1 package active dry yeast (2¼ teaspoons)

1 cup lukewarm water

1/4 cup vegetable shortening, at room temperature

1/2 cup granulated sugar

1 teaspoon vanilla extract (preferably “the good stuff” from Mexico)

4 eggs, beaten and at room temperature

1 teaspoon salt

1 (2-inch) cinnamon stick

4 cups all-purpose flour

FOR THE TOPPING:

1/2 cup vegetable shortening

1/2 cup confectioners’ sugar

1/2 cup granulated sugar

1 cup all-purpose flour

1 tablespoon vanilla extract

1 teaspoon cocoa powder (optional)

Red and yellow food coloring (optional)

Preheat oven to 200 degrees F (this will provide a warm place for your dough to rise).

To make the dough, empty yeast into small bowl, stir in ½ cup of warm water and place on top of warm stove to activate, about 10 minutes.

Add the shortening, sugar and vanilla to a mixing bowl. Using a stand- or hand-mixer, mix on medium to high speed until creamed, 1-2 minutes.

Incorporate the eggs, salt and remaining ½ cup of warm water until well-mixed. Pour in the yeast-water mixture, mixing on medium speed for about 30 seconds, until the ingredients blend together.

Using a micro-planer, grind half the cinnamon stick (save the rest for another use). Place the flour in a large bowl, whisk in the grated cinnamon and make a well in the middle (you can also just make a mound of flour on a clean work surface or counter top where you will do your kneading).

Pour the combined liquid ingredients into the well of your flour mound, a little at a time, kneading it until the dough forms.

The dough will be very, very sticky.
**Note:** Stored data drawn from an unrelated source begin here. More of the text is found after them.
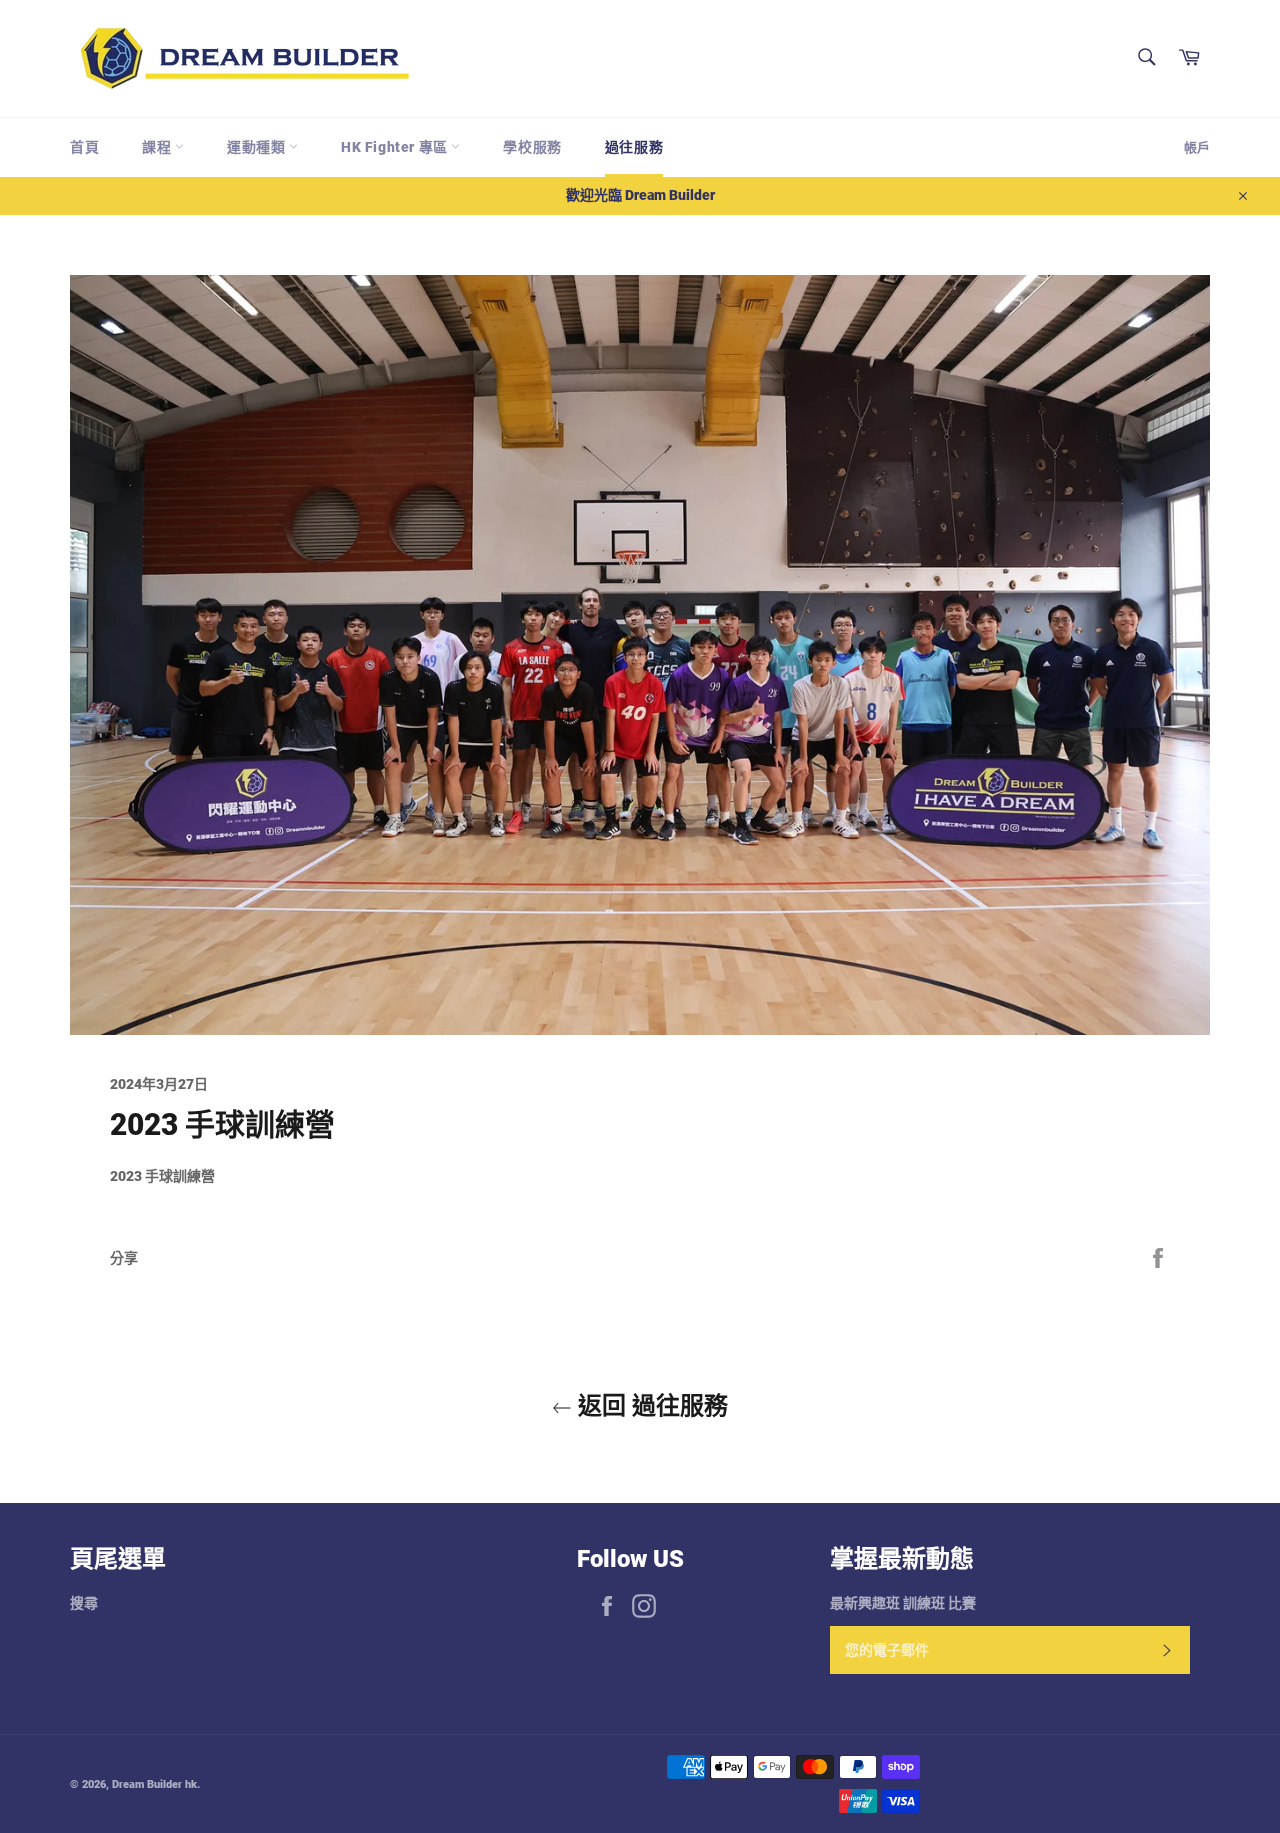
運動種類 (258, 147)
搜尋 (84, 1603)
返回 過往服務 (650, 1406)
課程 (158, 147)
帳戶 (1197, 147)
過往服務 (634, 147)
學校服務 (532, 147)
Knead it on a lightly floured work surface for about 10 minutes until it forms a cohesive ball of dough.

Turn off preheated oven. Place the dough in a greased bowl and cover with a damp towel. Let dough rise for 1 hour. Remove dough from oven, and again preheat oven to 200 degrees F for 5 minutes for the second rise.

Divide dough into 12 pieces. Roll each piece into a ball and place on a lightly greased baking sheet (you will need 2 to 3 sheets, as the dough balls will rise and spread).

Put the trays in the oven, which should be turned off but warm. Let rise for another hour.

With about 20 minutes left in the rising time, start the topping. Mix the shortening, sugars, flour and extract together on medium-high speed for about 1 minute, until crumbly.

Divide topping among 3 bowls. Add a bit of red coloring to one bowl to make beautiful pink buns, and duckling yellow to another. Start with 2 to 3 drops of each, adding more as needed. Or keep 1 bowl white. Add cocoa powder to the third bowl.

Knead each bowl with hands until color is mixed in. The topping will be very soft and slightly crumbly.

Remove risen buns from oven, and preheat oven to 350 degrees F.

Roll the 3 topping mixtures into a total of 12 small balls. Flatten out each little ball with your hands; the topping will be a little crusty, but should still cooperate. Pat your flat “topping tortilla” lightly on top of each bun so that it conforms to the round shape of the dough.

Gently slide a butter knife through the topping to create designs, making superficial indentations, not cutting all the way through the topping. A common pattern is lines of a shell (“conchas” in Spanish). Or let the topping create an interesting cracked design on its own.

Bake the pan dulce for about 15 minutes, until they are golden brown and their scent permeates the house.

Let them cool slightly and enjoy with hot chocolate.